Dan Paymar, one of the EDS cofounders, hired me to help him complete a one-user diskless Basic Interpreter in Summer 1969. I remember debugging the MAT INV operation by listening to the funny patterns of noises the FM radio made as MAT INV ran; you could hear it processing matrix rows. We did this on Data General Nova serial #3, using a truly awful teletype-based text editor and assembler that read and wrote paper tapes. We produced mountains of "chad" from paper tape holes, ugh. And you haven't lived until you've made a 1000' paper tape and the 3 year old kid belonging to your boss tears it in half.

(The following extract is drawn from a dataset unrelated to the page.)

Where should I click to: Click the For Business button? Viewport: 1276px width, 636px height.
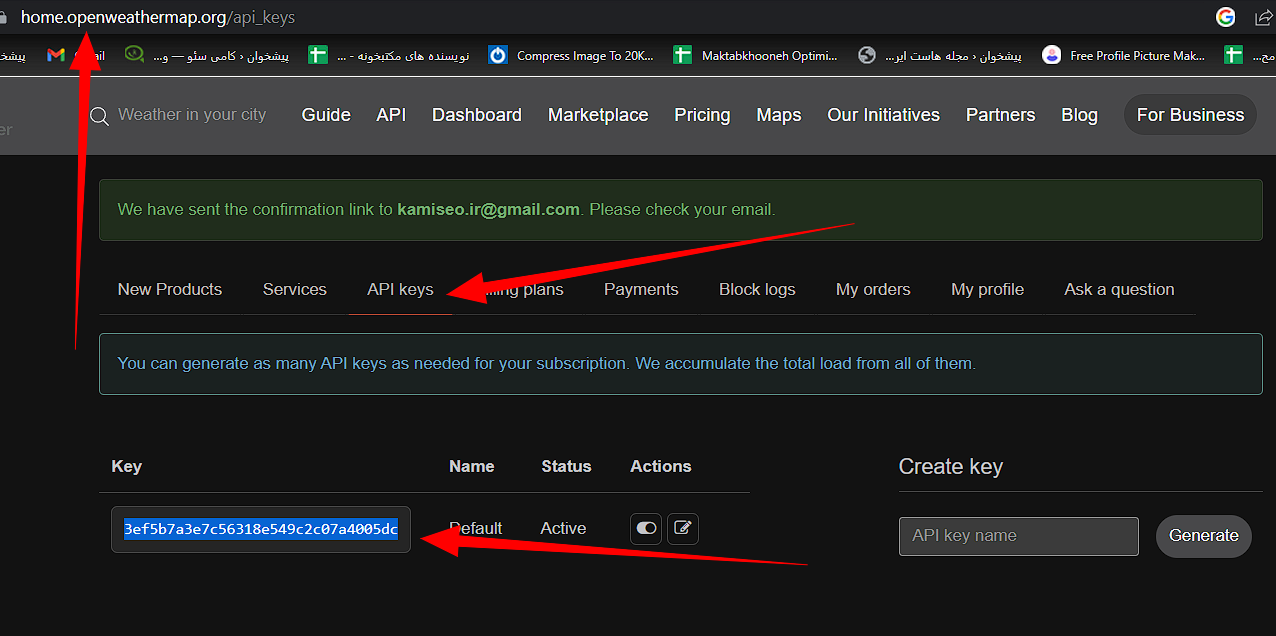click(x=1190, y=115)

EDS wanted to sell "educational" computers to schools but one terminal wouldn't serve multiple students so we built a 4 user memory-only standalone Basic interpreter with bad but workable timeslicing in 16Kb core memory. Hardware multiplexors for multiple bit-serial devices (in our case, Teletypes) barely existed and were really expensive, so we built a dirt-cheap 16 bit parallel output register with one bit per terminal, and I built a device driver using the 1000hz built-in interrupt to serialize the ASCII bits being sent to the output ports. This continuously burned about 35% of the CPU even when nothing was being transmitted, but still left plenty of CPU for the timesharing Basic. We could drive 16 Teletypes full blast (110 baud) at the same time, making one hell of a racket.

In Summer 70, the company got a head-per-track disk drive, and (zounds!) 32kb of core memory, and Paymar asked me to write a version of the BASIC that stored program files on the disk. I was a bit contrarian and being left unsupervised :-} I inverted the problem to produce a multi-user disk operating system that would would run a BASIC interpreter as one of many applications, initially called Alice. The head per track drive meant Alice could swap users remarkably fast and the resulting response times to the teletypes was still quite good. The disk also gave us space to build a respectable file system where files actually had built-in record description metadata. Alice could also run a text editor and an on-line assembler using disk files so we could finally avoid using the paper tape reader and high speed punch! All of this is done in hard core DG assembly language. My college buddies Steve Sternitzke and James Neighbors were a major part of this exercise.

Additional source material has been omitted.